Sin embargo, han pasado unos años y parece que hemos olvidado lo que aprendimos, pues se continúa propiciando un sistema de dinamización enfocado exclusivamente al turismo. Esto es: sistemas de reservas, visitas estáticas, interpretaciones únicas, recorridos marcados, horarios restringidos y poco margen a la improvisación.

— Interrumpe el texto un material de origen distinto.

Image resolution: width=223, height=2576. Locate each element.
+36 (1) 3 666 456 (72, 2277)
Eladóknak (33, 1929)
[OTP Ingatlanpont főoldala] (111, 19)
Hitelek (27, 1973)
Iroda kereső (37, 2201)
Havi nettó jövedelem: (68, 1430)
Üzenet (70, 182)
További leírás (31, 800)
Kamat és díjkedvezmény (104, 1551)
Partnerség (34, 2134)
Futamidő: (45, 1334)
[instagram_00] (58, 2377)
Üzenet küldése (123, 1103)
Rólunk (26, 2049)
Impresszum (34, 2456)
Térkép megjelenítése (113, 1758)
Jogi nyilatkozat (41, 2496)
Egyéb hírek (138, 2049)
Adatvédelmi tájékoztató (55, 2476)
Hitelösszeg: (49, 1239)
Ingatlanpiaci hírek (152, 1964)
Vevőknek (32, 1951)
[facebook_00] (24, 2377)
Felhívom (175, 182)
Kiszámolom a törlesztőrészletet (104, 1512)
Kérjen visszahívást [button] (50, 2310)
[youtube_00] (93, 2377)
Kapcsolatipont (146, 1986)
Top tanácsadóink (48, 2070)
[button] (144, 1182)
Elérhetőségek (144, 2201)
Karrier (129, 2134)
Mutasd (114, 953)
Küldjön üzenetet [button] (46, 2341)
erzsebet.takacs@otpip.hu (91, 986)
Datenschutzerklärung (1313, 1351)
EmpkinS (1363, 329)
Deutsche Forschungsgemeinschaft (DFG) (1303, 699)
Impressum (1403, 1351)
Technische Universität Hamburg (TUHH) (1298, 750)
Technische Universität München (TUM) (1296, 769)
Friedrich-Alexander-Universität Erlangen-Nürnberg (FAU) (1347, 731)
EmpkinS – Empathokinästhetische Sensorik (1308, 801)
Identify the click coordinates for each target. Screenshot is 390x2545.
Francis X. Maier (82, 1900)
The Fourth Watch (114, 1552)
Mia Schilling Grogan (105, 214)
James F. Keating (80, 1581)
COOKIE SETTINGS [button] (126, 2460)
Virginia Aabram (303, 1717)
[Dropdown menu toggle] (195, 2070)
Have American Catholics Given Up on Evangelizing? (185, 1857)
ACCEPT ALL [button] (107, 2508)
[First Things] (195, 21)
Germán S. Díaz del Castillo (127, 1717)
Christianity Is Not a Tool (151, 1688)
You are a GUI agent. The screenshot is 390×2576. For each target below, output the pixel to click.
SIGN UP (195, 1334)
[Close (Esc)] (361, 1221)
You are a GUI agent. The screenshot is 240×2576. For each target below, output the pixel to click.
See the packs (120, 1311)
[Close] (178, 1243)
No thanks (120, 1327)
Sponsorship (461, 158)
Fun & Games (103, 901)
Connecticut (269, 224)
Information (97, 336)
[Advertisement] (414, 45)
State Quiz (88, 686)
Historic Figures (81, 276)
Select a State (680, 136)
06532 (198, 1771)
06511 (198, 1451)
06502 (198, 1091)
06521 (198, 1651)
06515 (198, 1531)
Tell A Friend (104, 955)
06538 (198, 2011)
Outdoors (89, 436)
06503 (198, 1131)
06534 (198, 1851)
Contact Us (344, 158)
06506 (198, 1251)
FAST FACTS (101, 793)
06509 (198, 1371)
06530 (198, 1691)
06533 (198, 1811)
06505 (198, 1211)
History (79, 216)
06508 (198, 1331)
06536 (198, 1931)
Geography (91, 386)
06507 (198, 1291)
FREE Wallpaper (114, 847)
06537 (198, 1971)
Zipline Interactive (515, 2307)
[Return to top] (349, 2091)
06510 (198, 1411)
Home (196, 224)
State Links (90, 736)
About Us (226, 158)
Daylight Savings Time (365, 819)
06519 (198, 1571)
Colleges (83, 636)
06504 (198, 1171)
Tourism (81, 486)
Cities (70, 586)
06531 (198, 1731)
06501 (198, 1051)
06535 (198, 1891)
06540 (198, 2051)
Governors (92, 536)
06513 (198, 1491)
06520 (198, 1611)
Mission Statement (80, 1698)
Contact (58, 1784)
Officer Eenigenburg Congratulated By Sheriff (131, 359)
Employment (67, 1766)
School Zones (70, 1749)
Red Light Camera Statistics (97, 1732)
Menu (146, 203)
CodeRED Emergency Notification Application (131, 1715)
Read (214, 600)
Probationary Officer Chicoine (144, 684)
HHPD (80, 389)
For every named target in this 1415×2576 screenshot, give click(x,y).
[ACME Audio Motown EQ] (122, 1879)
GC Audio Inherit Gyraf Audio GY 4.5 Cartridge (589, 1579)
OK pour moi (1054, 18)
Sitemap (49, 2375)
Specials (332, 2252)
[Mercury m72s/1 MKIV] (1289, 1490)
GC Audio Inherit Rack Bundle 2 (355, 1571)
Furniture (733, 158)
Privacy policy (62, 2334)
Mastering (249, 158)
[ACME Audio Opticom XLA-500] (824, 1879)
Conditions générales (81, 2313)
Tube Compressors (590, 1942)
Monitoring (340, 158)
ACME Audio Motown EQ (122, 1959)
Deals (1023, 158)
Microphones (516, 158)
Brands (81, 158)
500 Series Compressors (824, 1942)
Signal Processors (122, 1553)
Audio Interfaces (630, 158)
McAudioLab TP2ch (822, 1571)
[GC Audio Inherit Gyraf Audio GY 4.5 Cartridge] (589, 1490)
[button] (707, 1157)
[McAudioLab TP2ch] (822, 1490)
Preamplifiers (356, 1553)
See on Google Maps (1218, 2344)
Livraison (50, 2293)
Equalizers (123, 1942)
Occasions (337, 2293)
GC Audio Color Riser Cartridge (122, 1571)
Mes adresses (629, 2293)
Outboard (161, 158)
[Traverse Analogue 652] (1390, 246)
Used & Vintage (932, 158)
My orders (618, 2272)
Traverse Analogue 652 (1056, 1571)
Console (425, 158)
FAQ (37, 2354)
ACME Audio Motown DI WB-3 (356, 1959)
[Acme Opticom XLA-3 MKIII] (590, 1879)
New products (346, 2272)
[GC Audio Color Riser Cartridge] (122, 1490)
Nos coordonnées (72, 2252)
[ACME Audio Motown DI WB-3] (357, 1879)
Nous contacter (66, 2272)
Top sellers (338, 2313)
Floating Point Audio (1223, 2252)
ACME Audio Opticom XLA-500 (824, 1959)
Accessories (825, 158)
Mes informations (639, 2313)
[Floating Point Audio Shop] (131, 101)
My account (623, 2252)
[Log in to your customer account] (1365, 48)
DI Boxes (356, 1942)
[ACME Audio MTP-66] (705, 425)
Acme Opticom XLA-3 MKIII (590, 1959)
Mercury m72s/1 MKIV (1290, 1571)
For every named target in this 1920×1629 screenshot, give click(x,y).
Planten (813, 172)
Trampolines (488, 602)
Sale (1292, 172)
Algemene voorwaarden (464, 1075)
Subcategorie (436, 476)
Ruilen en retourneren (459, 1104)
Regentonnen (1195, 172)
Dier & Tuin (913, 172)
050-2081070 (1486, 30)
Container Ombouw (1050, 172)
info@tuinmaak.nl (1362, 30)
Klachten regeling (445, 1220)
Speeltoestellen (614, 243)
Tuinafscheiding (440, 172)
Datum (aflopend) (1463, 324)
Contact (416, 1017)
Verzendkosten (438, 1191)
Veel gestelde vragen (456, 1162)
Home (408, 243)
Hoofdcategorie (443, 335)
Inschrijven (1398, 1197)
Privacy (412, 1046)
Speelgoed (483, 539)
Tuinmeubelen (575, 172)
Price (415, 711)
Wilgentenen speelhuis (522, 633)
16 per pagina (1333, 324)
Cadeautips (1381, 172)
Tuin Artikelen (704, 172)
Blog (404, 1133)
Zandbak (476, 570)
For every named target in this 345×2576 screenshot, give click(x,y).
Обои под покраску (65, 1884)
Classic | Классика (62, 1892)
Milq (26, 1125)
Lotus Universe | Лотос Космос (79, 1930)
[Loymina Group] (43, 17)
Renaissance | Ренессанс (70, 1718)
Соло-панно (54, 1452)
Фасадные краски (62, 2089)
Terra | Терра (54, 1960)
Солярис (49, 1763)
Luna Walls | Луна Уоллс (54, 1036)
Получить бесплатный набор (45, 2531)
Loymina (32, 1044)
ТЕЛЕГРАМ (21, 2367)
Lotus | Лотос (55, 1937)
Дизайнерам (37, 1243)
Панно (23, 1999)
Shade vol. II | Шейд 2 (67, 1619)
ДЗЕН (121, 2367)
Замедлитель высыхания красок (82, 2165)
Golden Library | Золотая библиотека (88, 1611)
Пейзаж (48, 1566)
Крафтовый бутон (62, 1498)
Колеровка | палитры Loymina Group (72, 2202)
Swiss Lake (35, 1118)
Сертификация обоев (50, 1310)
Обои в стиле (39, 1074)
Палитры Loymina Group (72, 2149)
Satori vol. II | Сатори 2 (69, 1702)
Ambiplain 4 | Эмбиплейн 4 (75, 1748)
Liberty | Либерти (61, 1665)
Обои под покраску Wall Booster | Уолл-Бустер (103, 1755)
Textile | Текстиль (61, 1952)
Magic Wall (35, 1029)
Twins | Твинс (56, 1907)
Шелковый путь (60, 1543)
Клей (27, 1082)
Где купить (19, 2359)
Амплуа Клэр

Reflexionemos: ¿es este el único enfoque posible? La respuesta a esta pregunta es que existe una amplia gama de posibilidades para adaptar el modelo de visitas culturales y abrir las puertas del patrimonio para el uso y disfrute de la comunidad local. Esto implica deconstruir el modelo existente y reflexionar sobre las necesidades reales de la población. Se precisan estrategias que vayan más allá de ofrecer el acceso gratuito, garantizando la improvisación, la libertad, la diversidad de narrativas, la ruptura de barreras cuando sea posible, y ofreciendo opciones dinámicas que integren los espacios culturales en la vida cotidiana de las ciudadanas y ciudadanos. Estas consideraciones son claves necesarias para convertir los sitios patrimoniales en opciones de ocio local, pues sólo garantizando el derecho al patrimonio de la ciudadanía podremos recuperar su autenticidad. Recordemos: aún estamos a tiempo.